▶ PAGE TEXT
For once, the TRIPS-plus FTAs concluded in the ‘spaghetti bowl’ all pursue identical or similar goals, which is to increase standards and to attain a generally high level of IP protection—at least higher than what is laid down in TRIPS. In this general TRIPS-plus climate, FTAs will usually not forbid parties to go beyond a given level of protection so that, in other words, again some form of minimum standards approach applies. Accordingly, conflicts could arise only where, exceptionally, such a minimum standards approach does not apply. Where, as will be common, an FTA pursues additional aims next to a simple establishment of TRIPS-plus protection, those other aims might work as a counter-balance and effectively stipulate maximum levels or ceilings of protection. For example as regards the EU’s Economic Partnership Agreements (EPAs) examined elsewhere in this volume,24 sustainable development forms the presiding objective for those agreements in addition to their TRIPS-plus concerns. If the relevant other objective effectively introduces a maximum level of protection (and, as was just shown, if some of the parties to the FTAs are exceptionally identical) an FTA–FTA conflict might exist. There is, however, not much likelihood of such a situation arising.

In addition, by virtue of its universal character, the TRIPS Agreement still forms the underlying legal framework for the ‘spaghetti bowl’. In practice, FTAs do not seek explicit conflict with the TRIPS Agreement. TRIPS provisions designed to determine the behaviour of parties on a universal basis pro futuro therefore codetermine the effects of obligations laid down subsequently to TRIPS in ‘spaghetti bowl’ FTAs. Codetermination of legal effects of FTAs concluded by TRIPS parties has, in particular, the object and effect of conflict avoidance but, of course, also of furthering the aims of the TRIPS Agreement itself. Two TRIPS provisions of this kind are particularly pertinent in this regard: the NT principle and the MFN clause.

▶ WRITTEN PROBLEM
Write the next part of the passage on TRIPS-plus trade agreements, picking up right after its final sentence. The entries that come next are separate material, unrelated to the passage on TRIPS-plus trade agreements.

▶ EXTRACTED DATA
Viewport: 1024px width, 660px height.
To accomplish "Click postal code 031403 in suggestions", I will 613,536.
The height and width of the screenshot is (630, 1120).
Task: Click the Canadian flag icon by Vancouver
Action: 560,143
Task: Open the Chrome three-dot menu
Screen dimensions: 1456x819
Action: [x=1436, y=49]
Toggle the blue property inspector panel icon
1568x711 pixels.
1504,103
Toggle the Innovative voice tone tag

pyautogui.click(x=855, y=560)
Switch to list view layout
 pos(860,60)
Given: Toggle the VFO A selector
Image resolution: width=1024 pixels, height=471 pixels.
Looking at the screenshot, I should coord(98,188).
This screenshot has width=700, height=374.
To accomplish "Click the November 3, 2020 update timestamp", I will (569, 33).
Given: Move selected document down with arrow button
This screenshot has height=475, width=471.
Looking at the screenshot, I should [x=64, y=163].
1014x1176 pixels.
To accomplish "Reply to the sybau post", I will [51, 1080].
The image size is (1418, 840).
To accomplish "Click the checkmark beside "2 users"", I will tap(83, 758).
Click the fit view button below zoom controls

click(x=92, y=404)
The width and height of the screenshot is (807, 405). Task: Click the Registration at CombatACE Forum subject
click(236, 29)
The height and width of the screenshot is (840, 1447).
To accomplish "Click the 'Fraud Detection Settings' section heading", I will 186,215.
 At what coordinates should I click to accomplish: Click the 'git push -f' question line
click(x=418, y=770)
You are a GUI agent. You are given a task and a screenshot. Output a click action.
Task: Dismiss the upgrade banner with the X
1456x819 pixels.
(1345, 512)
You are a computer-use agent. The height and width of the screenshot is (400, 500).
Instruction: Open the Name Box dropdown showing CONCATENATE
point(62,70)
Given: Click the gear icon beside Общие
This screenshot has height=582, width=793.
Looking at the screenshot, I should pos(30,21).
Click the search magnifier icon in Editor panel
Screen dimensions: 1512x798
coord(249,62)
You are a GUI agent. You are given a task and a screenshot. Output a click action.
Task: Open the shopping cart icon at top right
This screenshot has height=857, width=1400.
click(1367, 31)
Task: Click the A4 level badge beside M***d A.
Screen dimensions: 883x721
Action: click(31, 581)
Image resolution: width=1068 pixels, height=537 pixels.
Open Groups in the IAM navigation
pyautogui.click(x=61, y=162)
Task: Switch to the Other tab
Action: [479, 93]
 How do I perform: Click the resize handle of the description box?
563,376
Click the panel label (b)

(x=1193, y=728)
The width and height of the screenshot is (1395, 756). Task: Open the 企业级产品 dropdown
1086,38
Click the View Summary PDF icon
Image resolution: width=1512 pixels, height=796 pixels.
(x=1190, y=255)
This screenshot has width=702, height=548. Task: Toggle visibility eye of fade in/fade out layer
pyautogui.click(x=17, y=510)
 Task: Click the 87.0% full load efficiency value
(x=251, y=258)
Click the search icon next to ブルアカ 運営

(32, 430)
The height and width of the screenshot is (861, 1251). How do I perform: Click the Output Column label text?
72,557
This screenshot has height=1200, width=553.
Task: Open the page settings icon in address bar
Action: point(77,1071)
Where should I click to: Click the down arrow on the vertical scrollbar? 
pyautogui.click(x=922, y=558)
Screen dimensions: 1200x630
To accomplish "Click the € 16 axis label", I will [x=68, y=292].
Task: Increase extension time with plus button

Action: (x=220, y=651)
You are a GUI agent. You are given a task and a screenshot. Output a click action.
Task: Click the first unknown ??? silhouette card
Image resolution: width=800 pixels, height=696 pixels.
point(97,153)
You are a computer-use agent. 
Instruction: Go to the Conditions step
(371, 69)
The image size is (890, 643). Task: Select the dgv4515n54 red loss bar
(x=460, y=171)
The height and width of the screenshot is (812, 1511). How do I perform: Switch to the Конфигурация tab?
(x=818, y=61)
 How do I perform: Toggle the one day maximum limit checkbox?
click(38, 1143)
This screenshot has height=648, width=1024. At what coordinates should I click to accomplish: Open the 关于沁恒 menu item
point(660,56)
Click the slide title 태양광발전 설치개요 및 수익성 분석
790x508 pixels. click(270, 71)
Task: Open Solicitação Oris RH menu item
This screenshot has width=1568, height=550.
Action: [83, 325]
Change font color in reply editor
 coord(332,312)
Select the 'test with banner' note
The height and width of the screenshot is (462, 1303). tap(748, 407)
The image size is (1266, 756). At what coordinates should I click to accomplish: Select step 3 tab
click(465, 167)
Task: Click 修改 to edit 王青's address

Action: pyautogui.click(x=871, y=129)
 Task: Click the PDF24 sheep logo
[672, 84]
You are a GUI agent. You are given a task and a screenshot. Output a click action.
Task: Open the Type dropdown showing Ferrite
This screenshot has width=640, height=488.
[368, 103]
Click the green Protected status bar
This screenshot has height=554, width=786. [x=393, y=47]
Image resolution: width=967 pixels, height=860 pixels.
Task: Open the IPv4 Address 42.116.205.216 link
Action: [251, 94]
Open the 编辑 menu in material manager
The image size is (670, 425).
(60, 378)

▶ OUTPUT FOR THIS EXERCISE
The MFN clause25 contains an unconditional26 obligation for states parties to the TRIPS Agreement to ‘immediately’ extend ‘any advantage, favour, privilege or immunity granted by a Member to the nationals of any other country’ in relation to the protection of IP ‘to the nationals of all other Members’ of TRIPS.27

The MFN obligation has two implications. First, the highest standard of IP protection accorded by a state in any of the FTAs it has concluded applies vis-à-vis all of its trading partners. Second, the MFN rule avoids an emergence of conflict between the stipulations made in various FTAs as, essentially, less favourable IP protection provisions are simply overruled28 and become obsolete. The state party concerned is therefore always bound by only one (that is, the highest) standard and does not need to apply or sort out the relationships between the various different standards laid down in all of its ‘spaghetti bowl’ FTAs.

A similar effect to that of the universal MFN clause is achieved through the NT principle29 in TRIPS. Under the NT principle, TRIPS parties are obliged to ‘accord to the nationals of other Members treatment no less favourable than that [of] its own nationals’30 in terms of IP protection. The NT principle is therefore the bottom-line to be complied with first—a state must accord all TRIPS members at least the domestic standard of IP protection and not treat them less favourably. Against that background, the MFN clause assumes practical relevance only where a TRIPS party accords the nationals of another party a treatment that is even more favourable than its domestic standards.31 If there is (as seems to be the case for EU IP protection, for example) no more favourable protection standard laid down internationally than is laid down domestically, only the domestic standard applies.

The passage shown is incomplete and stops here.